Thursday, October 22, 2009

Where the Wild Things Are

"You Don't Need to Know Me. I'm Kind of a Downer"

Spike Jonze's adaptation (with Dave Eggers) of Maurice Sendak's "Where the Wild Things Are" is a one-of-a-kind visual treata live-action transformation of Sendak's illustrations in big furry three dimensions, amid stark landscapes of forests, sand dunes and vast beaches that a kid would want to scamper in. Anything but bucolic, it's a weird world of the psyche where young Max (Max Records) must sort out his conflicted kid-emotions of wildness and security, of independence and family, and his own way of self-sabotaging things he likes. At his age, Max is his own worst enemy, and to find his demons he journeys to a land of monsters who play out facets of his personality, trying to make them act in harmony. There's plenty of time to rumpus, but more time is spent putting the pieces back together.

Little Max is already in a world of his own. When we first see him, he's making one of his many enclosures, an igloo, that will stand in for any number of "forts" that he constructs as his own fantasy version of a house, a home—one that he can control, rather than his parents.

Or parent. Max's mom (
Catherine Keener) is a working Mom, not at home much, and Big Sister has her "crowd"—Max might as well be on his own. So, when things blow up at home, he runs away to the woods, where after some dreamy slo-mo dissolves, he finds a boat and sails off (on a rather scary trip) to an island of monsters in the process of tearing apart their own homes. There's Carol, the most destructive one, and Judith and Ira, needy and neurotic, Douglas, a loyal bird, Alexander, a sensitive goat, the Bull—who stands alone—and KW, a nurturing monster. They're bickering and feuding and in disarray, but Max unites them by telling him he was a king, and soon he gives them direction, purpose, fun...and, inevitably conflict.

The work realizing the Wild Things is incredible: Jim Henson's Creature Shop has made nine foot tall creatures (although they were closer to Max's size in the book), and some expressive CGI completes the illusion of the enormously dexterous faces. The personalities are breathed into the creatures by the voice-actors playing the characters: Catherine O'Hara as Judith, Forest Whitaker as Ira, Chris Cooper as Douglas, Paul Dano as Alexander, and Lauren Ambrose as KW. But standing above them all is James Gandolfini as the conflicted Carol. Although it's just Gandolfini's voice (the creatures were played by puppeteers in the suits), he invests his entire soul in it. Indeed, no performance has depended so much on a star's wheezing nasal passages and breath patterns than anywhere outside a Yimou Zhang film.

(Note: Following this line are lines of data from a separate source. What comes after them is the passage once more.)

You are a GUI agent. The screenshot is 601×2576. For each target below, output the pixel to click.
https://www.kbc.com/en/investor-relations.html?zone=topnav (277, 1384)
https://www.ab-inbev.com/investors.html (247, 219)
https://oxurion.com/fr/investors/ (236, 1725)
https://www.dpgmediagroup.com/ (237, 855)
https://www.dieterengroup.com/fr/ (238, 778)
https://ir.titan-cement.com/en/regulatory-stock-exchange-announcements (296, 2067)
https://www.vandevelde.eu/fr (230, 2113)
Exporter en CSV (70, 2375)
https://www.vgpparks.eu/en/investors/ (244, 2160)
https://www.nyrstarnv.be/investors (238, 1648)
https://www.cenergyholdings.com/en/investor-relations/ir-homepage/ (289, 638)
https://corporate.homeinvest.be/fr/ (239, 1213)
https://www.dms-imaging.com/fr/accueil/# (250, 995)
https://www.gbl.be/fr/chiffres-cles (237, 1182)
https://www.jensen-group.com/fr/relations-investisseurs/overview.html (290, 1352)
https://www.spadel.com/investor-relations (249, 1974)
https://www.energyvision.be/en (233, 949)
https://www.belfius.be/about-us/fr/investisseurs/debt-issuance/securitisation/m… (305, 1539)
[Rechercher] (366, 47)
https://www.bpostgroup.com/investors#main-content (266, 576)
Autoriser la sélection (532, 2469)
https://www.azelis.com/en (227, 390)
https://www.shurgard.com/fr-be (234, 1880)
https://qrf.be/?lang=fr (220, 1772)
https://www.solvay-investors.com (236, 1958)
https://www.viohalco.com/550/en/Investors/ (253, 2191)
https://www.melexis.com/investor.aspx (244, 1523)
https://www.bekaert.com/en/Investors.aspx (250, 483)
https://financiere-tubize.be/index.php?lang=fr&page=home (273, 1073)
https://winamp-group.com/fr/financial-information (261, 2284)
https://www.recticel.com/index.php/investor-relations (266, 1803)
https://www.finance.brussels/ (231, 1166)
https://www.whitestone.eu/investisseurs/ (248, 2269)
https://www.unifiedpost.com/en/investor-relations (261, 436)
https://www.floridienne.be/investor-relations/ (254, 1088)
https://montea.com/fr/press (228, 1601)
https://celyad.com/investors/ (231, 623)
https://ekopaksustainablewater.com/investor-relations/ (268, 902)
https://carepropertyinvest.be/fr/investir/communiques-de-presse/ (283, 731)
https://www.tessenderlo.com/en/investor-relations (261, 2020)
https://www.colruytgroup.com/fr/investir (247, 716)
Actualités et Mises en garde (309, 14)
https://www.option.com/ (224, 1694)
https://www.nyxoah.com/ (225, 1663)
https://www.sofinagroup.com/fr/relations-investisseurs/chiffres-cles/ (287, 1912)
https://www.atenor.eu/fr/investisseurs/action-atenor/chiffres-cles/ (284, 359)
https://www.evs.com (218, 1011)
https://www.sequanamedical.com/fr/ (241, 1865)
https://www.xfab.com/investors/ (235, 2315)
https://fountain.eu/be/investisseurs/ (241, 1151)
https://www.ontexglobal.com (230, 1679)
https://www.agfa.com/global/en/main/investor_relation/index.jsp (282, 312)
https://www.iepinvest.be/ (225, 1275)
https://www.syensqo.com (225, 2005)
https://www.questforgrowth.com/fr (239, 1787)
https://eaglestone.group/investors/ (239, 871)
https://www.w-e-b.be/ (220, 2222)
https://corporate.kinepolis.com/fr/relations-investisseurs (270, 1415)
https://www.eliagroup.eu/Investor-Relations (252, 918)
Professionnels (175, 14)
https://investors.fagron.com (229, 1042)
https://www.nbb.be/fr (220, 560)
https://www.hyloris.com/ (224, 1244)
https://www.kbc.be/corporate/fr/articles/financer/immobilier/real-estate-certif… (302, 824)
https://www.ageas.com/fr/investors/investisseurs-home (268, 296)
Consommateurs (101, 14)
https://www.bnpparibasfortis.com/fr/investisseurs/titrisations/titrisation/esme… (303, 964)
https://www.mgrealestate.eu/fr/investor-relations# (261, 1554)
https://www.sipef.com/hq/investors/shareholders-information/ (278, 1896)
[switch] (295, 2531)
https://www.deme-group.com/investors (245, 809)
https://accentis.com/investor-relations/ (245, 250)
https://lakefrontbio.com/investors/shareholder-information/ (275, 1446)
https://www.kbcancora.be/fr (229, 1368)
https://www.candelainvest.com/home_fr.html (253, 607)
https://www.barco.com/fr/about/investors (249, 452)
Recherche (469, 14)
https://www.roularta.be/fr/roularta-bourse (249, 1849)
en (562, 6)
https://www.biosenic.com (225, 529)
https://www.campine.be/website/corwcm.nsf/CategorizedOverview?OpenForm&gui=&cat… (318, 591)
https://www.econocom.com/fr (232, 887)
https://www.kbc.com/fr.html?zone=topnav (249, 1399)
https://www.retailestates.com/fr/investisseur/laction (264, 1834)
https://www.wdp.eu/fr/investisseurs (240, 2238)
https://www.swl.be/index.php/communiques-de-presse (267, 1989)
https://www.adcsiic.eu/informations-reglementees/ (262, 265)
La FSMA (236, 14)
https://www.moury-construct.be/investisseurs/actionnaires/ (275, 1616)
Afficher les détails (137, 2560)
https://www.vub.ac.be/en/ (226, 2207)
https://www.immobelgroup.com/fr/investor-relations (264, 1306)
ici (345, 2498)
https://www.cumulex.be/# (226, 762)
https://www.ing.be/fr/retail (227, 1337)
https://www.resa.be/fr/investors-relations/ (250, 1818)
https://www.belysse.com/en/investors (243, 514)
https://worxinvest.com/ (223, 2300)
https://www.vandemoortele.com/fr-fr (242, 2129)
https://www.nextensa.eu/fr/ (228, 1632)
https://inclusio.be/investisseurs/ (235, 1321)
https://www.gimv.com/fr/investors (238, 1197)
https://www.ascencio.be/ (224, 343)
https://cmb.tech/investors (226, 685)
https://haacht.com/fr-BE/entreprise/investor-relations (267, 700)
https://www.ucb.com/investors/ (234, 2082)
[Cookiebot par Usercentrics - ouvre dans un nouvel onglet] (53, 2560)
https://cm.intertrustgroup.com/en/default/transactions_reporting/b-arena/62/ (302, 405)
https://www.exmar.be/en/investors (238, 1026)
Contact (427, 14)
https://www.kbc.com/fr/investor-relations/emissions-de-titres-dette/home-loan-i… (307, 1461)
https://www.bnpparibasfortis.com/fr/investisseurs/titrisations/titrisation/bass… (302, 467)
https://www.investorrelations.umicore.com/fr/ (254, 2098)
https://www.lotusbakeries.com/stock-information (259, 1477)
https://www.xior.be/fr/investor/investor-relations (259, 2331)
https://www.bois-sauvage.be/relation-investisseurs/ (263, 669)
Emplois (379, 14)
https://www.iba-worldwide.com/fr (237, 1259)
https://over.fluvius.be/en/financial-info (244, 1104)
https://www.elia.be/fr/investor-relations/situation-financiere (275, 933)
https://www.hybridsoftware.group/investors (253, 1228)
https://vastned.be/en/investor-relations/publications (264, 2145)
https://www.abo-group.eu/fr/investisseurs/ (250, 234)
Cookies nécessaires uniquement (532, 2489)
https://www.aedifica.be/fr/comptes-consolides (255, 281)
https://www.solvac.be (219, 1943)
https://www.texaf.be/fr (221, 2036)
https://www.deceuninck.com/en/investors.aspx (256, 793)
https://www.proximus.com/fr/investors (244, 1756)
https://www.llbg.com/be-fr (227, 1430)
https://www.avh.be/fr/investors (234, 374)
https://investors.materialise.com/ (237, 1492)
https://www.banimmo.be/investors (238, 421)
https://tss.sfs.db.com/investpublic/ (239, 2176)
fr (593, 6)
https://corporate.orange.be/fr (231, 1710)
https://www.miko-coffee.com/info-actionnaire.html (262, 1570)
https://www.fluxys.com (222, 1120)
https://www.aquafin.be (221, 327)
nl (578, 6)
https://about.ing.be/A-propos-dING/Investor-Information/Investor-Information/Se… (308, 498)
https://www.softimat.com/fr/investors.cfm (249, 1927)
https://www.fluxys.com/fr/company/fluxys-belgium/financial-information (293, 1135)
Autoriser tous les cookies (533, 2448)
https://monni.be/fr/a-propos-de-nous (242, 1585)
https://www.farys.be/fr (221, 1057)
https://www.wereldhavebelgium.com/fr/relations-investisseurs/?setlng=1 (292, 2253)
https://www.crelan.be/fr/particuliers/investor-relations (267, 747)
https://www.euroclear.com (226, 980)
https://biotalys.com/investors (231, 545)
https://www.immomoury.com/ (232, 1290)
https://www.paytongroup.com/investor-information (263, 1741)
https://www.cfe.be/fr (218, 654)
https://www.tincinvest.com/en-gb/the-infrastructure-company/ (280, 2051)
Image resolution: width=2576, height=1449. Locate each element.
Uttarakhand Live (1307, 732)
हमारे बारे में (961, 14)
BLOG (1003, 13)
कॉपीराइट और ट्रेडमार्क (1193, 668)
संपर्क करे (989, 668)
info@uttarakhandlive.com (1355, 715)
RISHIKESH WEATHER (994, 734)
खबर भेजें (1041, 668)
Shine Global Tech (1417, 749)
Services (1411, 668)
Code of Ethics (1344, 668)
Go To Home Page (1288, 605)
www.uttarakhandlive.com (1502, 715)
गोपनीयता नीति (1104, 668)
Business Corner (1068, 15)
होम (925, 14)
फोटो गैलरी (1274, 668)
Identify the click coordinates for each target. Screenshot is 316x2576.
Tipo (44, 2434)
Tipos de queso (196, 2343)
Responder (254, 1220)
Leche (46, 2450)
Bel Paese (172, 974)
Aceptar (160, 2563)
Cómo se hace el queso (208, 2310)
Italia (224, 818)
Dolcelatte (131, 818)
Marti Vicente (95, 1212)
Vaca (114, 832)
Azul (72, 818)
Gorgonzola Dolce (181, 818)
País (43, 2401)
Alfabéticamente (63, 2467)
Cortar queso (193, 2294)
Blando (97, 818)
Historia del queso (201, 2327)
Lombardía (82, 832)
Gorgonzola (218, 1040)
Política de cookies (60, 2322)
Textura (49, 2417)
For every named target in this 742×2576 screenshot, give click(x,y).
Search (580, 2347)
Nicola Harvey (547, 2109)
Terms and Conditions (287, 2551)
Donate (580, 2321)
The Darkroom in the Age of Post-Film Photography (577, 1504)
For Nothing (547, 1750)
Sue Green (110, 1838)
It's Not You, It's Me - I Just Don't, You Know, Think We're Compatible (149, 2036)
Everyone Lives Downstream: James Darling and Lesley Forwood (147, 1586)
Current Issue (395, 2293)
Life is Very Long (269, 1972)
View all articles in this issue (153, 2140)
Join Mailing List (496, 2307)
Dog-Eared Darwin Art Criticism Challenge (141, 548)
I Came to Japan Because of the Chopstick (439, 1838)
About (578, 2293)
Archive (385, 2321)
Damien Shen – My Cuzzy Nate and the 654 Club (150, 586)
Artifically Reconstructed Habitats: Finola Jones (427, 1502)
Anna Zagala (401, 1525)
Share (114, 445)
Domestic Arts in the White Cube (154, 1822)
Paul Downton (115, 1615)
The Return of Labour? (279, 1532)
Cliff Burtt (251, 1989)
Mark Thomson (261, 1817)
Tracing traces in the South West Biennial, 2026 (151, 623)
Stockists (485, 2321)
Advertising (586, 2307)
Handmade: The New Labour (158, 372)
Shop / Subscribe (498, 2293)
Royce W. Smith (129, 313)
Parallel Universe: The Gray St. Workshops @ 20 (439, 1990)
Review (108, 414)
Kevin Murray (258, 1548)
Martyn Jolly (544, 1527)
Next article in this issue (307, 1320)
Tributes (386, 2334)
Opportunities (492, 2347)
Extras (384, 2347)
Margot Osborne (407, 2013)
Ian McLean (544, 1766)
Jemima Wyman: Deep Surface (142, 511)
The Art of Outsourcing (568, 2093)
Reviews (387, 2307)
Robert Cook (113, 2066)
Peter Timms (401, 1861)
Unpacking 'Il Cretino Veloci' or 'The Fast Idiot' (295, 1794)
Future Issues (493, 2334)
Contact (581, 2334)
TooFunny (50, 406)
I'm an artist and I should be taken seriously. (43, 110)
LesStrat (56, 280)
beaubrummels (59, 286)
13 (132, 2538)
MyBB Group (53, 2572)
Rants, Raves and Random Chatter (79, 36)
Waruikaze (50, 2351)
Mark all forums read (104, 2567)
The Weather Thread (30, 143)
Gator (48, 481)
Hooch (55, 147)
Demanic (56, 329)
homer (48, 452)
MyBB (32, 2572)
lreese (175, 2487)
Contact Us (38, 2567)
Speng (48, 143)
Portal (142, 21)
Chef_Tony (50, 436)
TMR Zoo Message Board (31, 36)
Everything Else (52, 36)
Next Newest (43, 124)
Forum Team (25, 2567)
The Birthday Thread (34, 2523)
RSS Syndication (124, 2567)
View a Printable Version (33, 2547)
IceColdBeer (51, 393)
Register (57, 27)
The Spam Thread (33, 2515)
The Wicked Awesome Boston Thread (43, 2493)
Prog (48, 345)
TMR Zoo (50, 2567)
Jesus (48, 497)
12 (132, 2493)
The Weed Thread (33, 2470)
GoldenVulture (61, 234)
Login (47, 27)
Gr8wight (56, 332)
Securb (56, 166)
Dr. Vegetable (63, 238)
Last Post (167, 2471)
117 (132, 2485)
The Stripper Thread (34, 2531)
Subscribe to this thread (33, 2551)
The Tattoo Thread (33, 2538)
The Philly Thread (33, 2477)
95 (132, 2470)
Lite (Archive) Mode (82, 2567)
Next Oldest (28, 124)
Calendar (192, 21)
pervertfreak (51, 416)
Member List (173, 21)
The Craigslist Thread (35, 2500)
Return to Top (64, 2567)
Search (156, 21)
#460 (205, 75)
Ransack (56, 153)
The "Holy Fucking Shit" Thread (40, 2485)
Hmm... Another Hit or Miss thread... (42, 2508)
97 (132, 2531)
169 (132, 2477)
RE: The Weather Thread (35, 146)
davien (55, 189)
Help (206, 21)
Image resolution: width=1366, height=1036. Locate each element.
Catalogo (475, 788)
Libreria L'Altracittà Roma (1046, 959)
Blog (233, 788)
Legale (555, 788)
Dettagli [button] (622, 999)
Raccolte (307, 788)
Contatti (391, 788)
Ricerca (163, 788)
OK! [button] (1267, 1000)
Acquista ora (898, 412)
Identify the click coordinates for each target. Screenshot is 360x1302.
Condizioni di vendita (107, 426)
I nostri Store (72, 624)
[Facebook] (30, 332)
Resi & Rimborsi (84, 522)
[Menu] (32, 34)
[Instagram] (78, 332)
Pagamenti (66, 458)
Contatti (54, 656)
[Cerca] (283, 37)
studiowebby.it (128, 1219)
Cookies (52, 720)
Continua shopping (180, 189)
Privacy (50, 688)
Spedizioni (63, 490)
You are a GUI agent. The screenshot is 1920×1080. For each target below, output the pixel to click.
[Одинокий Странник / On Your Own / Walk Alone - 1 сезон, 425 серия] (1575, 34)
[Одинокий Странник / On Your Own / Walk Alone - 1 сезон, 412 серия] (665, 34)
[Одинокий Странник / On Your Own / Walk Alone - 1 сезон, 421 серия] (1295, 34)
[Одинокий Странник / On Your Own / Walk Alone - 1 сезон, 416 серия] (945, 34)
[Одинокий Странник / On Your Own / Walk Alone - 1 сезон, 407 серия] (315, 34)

Sendak's book only has ten sentences in it. And Eggars and Jonze have expanded it by delving deep into the psychology of the thing to examine the rending forces of having a personality and having to be dependent, of knowing enough to get you into trouble but not knowing what you don't know, or reacting without knowing why—the animal instincts of being a human child.
The maturing journey that is the core of Sendak's storyof confronting your demons and making peace with them—breaks down into a series of compromises and political choices that will create the greatest good, and the film ends with one of the quietest and most compelling depictions of the give-and-take of a child-parent relationship that has ever graced the screen.

But....

But.

I can't imagine a kid sitting through this movie without feeling like he's being punished. It's a dinner of nothing but vegetables. It's a Christmas only getting clothes. A bun and no weinie. Playtime with Dr. Bruno Bettleheim (carrying a clipboard). It's something an adult thinks is good for a kid.

It's a doctoral thesis on Sendak's book put to screen. It's smart and intuitive and beautiful. The one thing it isn't is fun.

Oh, there are laughs. It's frequently amusing, in a telling kind of way. Telling doesn't do it for a kid. Ya gotta show 'em. And kids will enjoy the playing and the rumpus and the tunnels and the dirt-clods fight, but the squabbling monsters are going to put frowns on their faces and questions in their heads. As gramma used to say "It's always fun until the monsters start crying."

A kid's movie succeeds when it enchants the child and engages the parent. It's a major blunder, however, to make a children's movie that only appeals to your inner adult.


"Where the Wild Things Are" is a Matinee.


2 comments:

John said...

I felt that the film wasn't targeted at children at all... but to adults (like myself) who grew up reading the book and have the iconography of its characters imprinted in our souls. I loved every second of it... and recommend it to every 30 something that I know. But wouldn't really suggest it to many 10 year olds.

"Yojimbo_5" said...

I stand by the last two lines of the review.

You may be right that the film-makers didn't target the film to kids at all. If they didn't, they're dumber than I thought.